Der Sommer war für die Trauben derweil ganz in Ordnung. Viel Licht und Temperaturen von 20 bis 22 Grad Celsius seien für die Pflanzen gute Bedingungen. „Weintrauben brauchen weder Hitze noch dauerhaft Sonnenschein. Sie reifen auch bei milden Temperaturen, wie wir sie dieses Jahr in Schleswig-Holstein hatten“, sagt Montigny. Überhaupt machten das hellere Licht, der frühere Sonnenauf- und spätere Sonnenuntergang Standortnachteile im Vergleich zum Süden teilweise wett. Perspektivisch werde der Norden durch die höheren Temperaturen vom Klimawandel profitieren, während es in südeuropäischen Staaten oder in Kalifornien zu heiß und vor allem zu trocken für den Anbau werden dürfte.
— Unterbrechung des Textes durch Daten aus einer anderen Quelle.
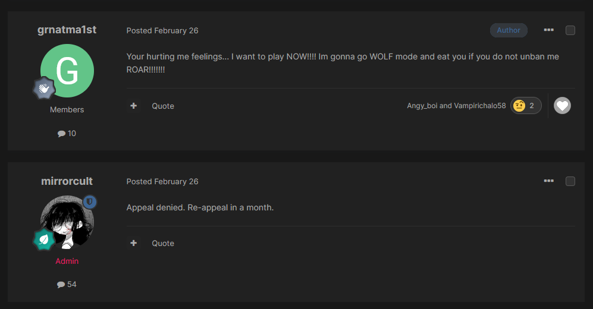This screenshot has height=309, width=593.
Task: Click the Author badge on the first post
Action: click(x=509, y=30)
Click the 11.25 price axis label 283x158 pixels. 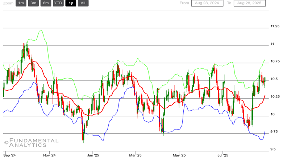[x=275, y=26]
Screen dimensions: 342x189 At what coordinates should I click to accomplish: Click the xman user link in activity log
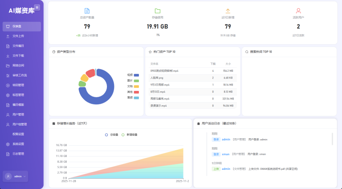tap(226, 154)
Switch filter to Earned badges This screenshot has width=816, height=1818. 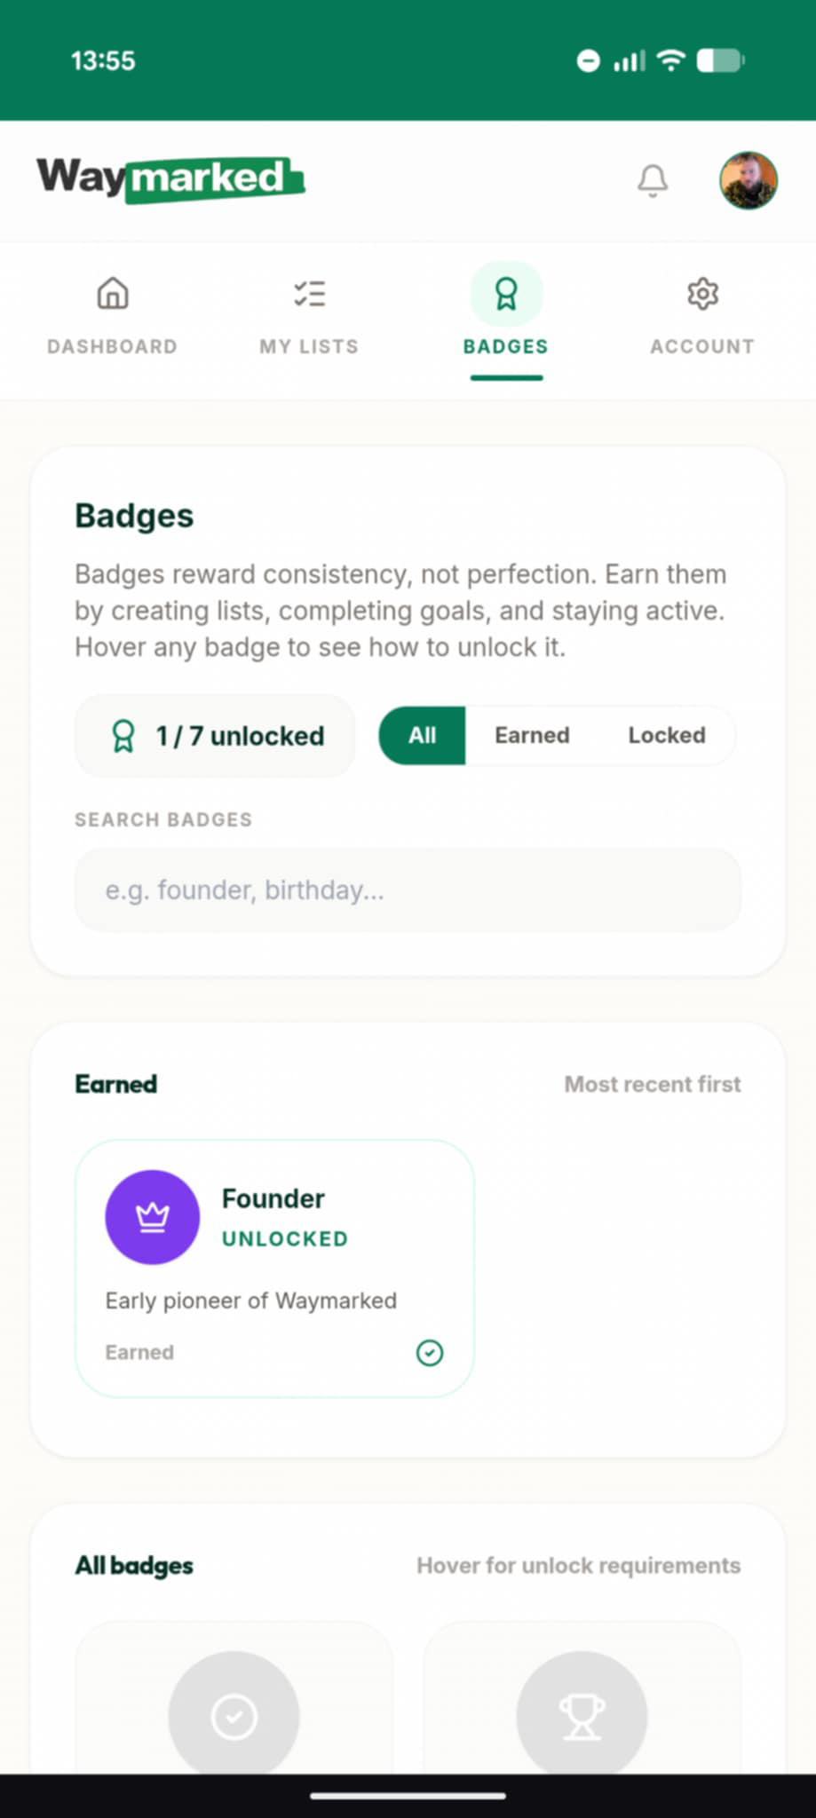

In Nordeuropa kennzeichnend würden aber immer die höheren Schwankungen bei der Erntemenge bleiben.
Wenig Regen und viel Sonnenschein helfen
Die letzten Wochen vor der Lese helfen wenig Regen und viel Sonnenschein. „Je länger eine Traube am Stock hängt, desto mehr Aroma hat sie“, sagt Montigny. In die Frucht werde dann „Zucker eingebaut“. Das Mostgewicht könne um ein Grad Öchsle pro Tag zunehmen. 85 bis 90 Grad Öchsle werden angestrebt. 100 Tage nach der Blüte sind die Früchte reif. Wer nur die Tafeltrauben aus den Supermärkten kennt, wird übrigens von der Größe überrascht sein. Die Keltertraube ist wesentlich kleiner, hat dafür aber mehr Aroma und Farbstoffe.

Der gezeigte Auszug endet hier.